Records from a pointing dataset:
************

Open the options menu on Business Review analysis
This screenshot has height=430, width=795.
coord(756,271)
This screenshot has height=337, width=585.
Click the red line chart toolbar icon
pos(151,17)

************

Retype every line of the data above with no changes.

Final result
Open the options menu on Business Review analysis
This screenshot has height=430, width=795.
coord(756,271)
This screenshot has height=337, width=585.
Click the red line chart toolbar icon
pos(151,17)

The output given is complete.